The other day our friend dropped by with an amazing gift of food: cabbage rolls and some other things. I concentrated on the cabbage, now craving lighter foods and more veggies. I had just been to the farmer’s market and bought fresh pears, spaghetti squash, kale, tomatoes, and zucchini as well as some garbanzo beans and the ingredients to make chick pea salad. Anyway, the same friend’s place is also where we had a few bonfires over the summer, and they joined us at our house as well. At his bonfires, he and his wife would marinate pork cutlets–the best ever–and skewer-roast them over the fire, long and slow. He said right now they are building a cabin on their property and a new party place for bonfires. I love those times, and am so looking forward to them again–drinking wine. And their pops (who doesn’t speak a spit of English) ensuring everyone’s whiskey glass was full.
We’re also preparing (mentally and physically) our own gardens for this spring. We’ve already got the no-till cardboard and vegetation down to kill the pesky grass over the winter, from this past year, and are planning on what to grow. Morgan wants to grow some corn, beans, and squash near each other. The idea is that the beans grow up the corn and the squash is planted around them. You can read more about it here. I also want to grow a few tomatoes (not as many as last year), beets, and turnips. If I get my turnips, I will get my turnip greens and be a happy camper. I might also try some collards. We’re also getting a couple bee hives this year!
But that’s spring, and now is winter. We’re hoping that later this summer, we will be vaccinated, and by next summer hopefully be able to visit family again and have them here. We’ve already spoken with one of my nieces, whose husband is from Scotland, about a trip back there, hopefully in a couple years. But I’m looking forward to people visiting us too. And there’s a few people in my family who love fishing, so maybe a kayak or two is in store.

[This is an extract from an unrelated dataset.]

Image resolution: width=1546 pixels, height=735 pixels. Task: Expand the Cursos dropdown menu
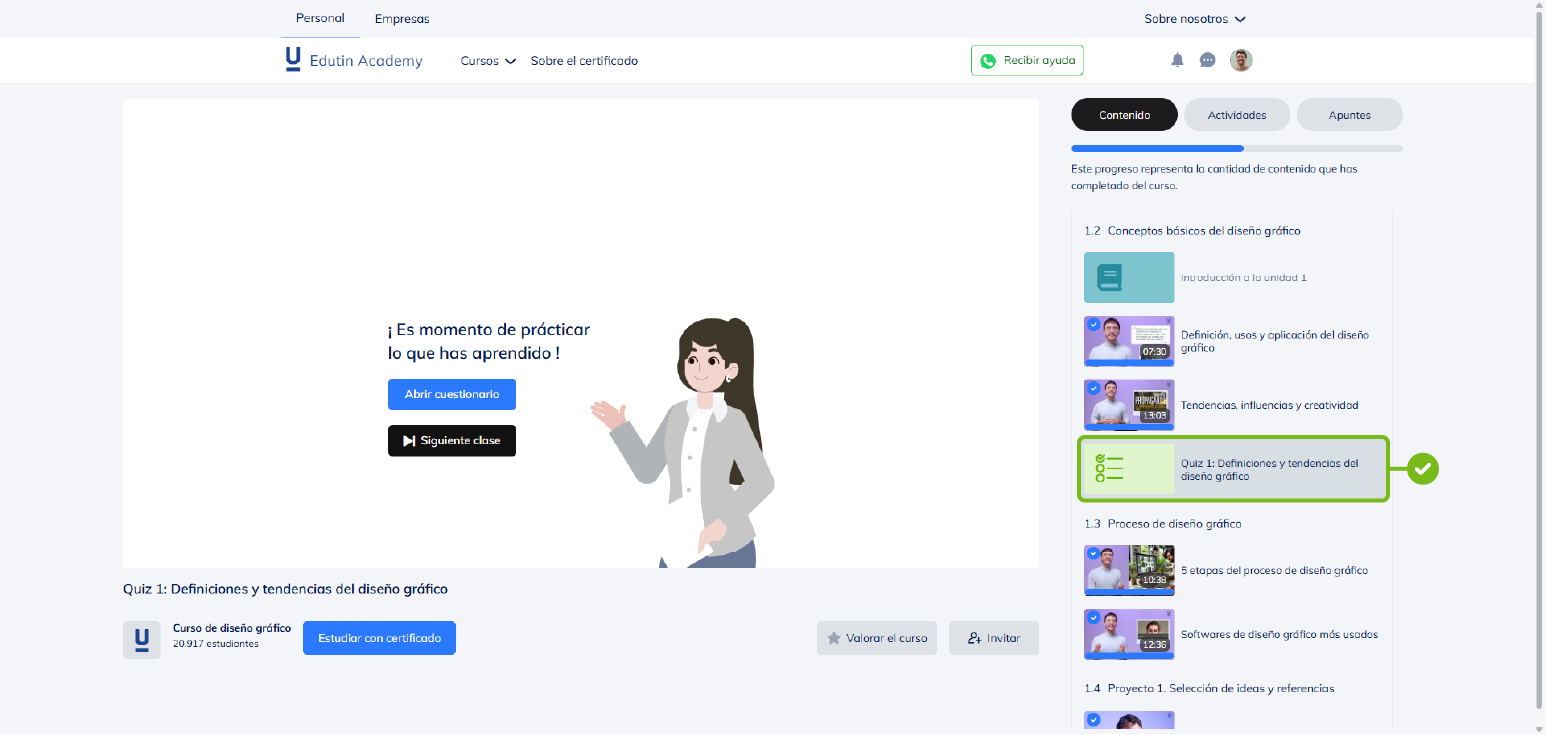(x=488, y=61)
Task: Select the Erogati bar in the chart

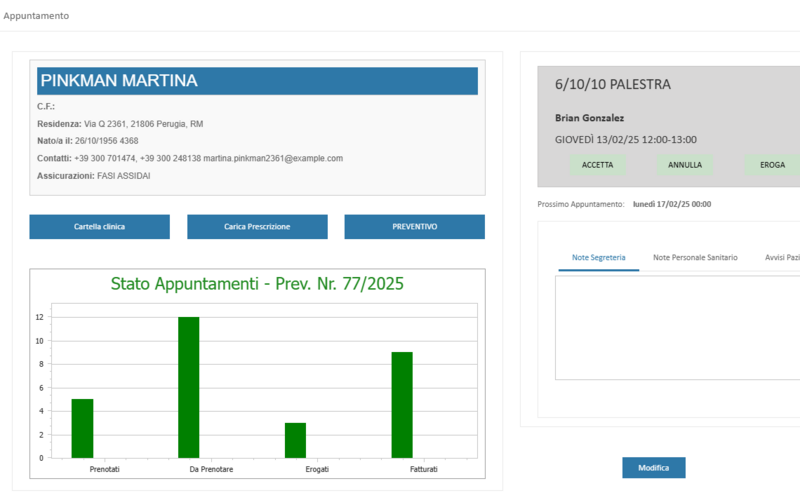Action: (x=295, y=440)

Our winter, though, is something to behold. We’ve had some sunny days, a few storms, some lovely snowfalls that make us melt in the beauty of outside. Occasionally we light fires, sing (I just got a new guitar for Christmas), learn some old sea shanties, and thoroughly remain aware that we need to appreciate the simple things around us: Our home, which is still fairly bare but meaningful. Our yard, where we plant, nurture, get dirty and tired, and end out the day with a night full of stars and a mug of something. Our rainy days where sometimes nothing big happens and the cold damp lingers in our bones. Our meals, and the simple pleasure of figuring out new food ideas. The absolute perfection of a home-made split-pea soup with harvested green tomatoes and canned chow chow. And of course, looking out the window and seeing that lake. And dreaming of it.